## BEGIN Data to use

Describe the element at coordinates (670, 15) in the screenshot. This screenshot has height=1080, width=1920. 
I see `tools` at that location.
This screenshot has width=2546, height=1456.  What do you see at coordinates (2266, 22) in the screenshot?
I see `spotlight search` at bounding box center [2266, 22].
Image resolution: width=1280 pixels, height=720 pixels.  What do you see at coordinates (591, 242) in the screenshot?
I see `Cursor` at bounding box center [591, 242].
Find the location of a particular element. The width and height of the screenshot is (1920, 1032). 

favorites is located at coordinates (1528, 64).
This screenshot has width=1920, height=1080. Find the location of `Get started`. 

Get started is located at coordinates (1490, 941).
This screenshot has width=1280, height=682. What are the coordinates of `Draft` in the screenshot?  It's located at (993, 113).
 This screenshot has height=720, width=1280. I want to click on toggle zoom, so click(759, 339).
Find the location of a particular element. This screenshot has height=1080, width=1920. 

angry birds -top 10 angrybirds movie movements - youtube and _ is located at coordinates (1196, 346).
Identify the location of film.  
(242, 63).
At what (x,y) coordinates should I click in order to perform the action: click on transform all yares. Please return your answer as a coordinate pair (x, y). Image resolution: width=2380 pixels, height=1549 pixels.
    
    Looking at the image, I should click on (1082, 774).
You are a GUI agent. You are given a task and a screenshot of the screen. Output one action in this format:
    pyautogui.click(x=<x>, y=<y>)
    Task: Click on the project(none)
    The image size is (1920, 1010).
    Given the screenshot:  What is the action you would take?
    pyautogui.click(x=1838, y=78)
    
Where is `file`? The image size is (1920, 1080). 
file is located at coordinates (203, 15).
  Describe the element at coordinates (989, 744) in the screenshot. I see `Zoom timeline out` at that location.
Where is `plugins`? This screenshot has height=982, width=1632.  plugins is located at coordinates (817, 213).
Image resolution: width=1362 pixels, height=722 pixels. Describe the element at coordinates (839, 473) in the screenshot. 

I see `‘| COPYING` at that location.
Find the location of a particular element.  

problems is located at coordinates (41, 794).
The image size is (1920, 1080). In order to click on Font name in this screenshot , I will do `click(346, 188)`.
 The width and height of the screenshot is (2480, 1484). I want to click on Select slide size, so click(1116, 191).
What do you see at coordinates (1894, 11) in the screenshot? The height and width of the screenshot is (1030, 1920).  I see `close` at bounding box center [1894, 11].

## END Data to use

> **Task description**
Retype all of the entries above exactly, keeping every line unchanged.

> **Result of this task**
Describe the element at coordinates (670, 15) in the screenshot. This screenshot has height=1080, width=1920. 
I see `tools` at that location.
This screenshot has width=2546, height=1456.  What do you see at coordinates (2266, 22) in the screenshot?
I see `spotlight search` at bounding box center [2266, 22].
Image resolution: width=1280 pixels, height=720 pixels.  What do you see at coordinates (591, 242) in the screenshot?
I see `Cursor` at bounding box center [591, 242].
Find the location of a particular element. The width and height of the screenshot is (1920, 1032). 

favorites is located at coordinates (1528, 64).
This screenshot has width=1920, height=1080. Find the location of `Get started`. 

Get started is located at coordinates (1490, 941).
This screenshot has width=1280, height=682. What are the coordinates of `Draft` in the screenshot?  It's located at (993, 113).
 This screenshot has height=720, width=1280. I want to click on toggle zoom, so click(759, 339).
Find the location of a particular element. This screenshot has height=1080, width=1920. 

angry birds -top 10 angrybirds movie movements - youtube and _ is located at coordinates (1196, 346).
Identify the location of film.  
(242, 63).
At what (x,y) coordinates should I click in order to perform the action: click on transform all yares. Please return your answer as a coordinate pair (x, y). Image resolution: width=2380 pixels, height=1549 pixels.
    
    Looking at the image, I should click on (1082, 774).
You are a GUI agent. You are given a task and a screenshot of the screen. Output one action in this format:
    pyautogui.click(x=<x>, y=<y>)
    Task: Click on the project(none)
    The image size is (1920, 1010).
    Given the screenshot:  What is the action you would take?
    pyautogui.click(x=1838, y=78)
    
Where is `file`? The image size is (1920, 1080). 
file is located at coordinates (203, 15).
  Describe the element at coordinates (989, 744) in the screenshot. I see `Zoom timeline out` at that location.
Where is `plugins`? This screenshot has height=982, width=1632.  plugins is located at coordinates (817, 213).
Image resolution: width=1362 pixels, height=722 pixels. Describe the element at coordinates (839, 473) in the screenshot. 

I see `‘| COPYING` at that location.
Find the location of a particular element.  

problems is located at coordinates (41, 794).
The image size is (1920, 1080). In order to click on Font name in this screenshot , I will do `click(346, 188)`.
 The width and height of the screenshot is (2480, 1484). I want to click on Select slide size, so click(1116, 191).
What do you see at coordinates (1894, 11) in the screenshot? The height and width of the screenshot is (1030, 1920).  I see `close` at bounding box center [1894, 11].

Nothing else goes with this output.